Chapter 1 #2

March's accent thickened, vowels lilting like he was back home across the sea. “You didn’t say that when we first met.”

“Pah,” said Mere. Her spine curved over again, and she sank into the small frail form of her old age. “I was a babe then too.” The green flowery cushions hugged her little frame. She seemed so tiny then.

March stroked the back of her hand. “You’ve many years left to live.

” Having kept an adame like March, Mere would enjoy several decades more of living, if she was careful and cared for.

“You’ll love it out there, in your new home, I think.

Fresh air. None of the noise of Abblesbet.

This is no place for a human at your age.

One hundred years old is a feat for your kin.

” He looked out onto the city again, at the street car that raced down the hill, sparkling with ancient elven magic to keep it running without a conductor, at the many well-frocked couples walking down the brick lane, hand-in-hand for warmth and affection.

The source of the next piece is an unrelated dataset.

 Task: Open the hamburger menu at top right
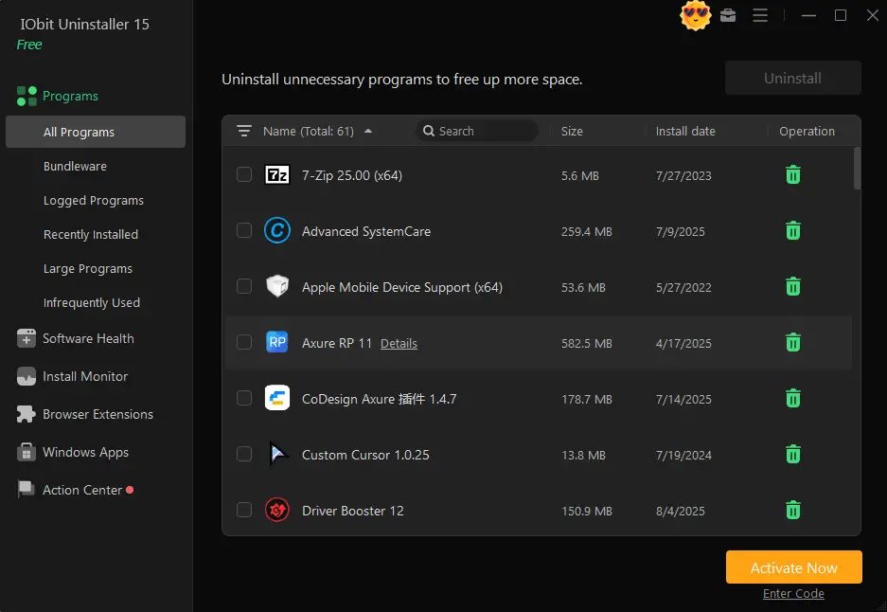click(760, 16)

Meredith’s thin white brows wrinkled in concern. “A hundred years? Am I so old?”

March smiled, and it warmed his chest this time. “You turn one hundred one next month, my darling. It will be our sixtieth anniversary, you know. You first came to me on your fortieth birthday.”

She exhaled. “Goodness.” She looked at where their hands were met and flashed a grin. “Yes, I think the countryside will suit me well at this age. Are you sure you cannot come?”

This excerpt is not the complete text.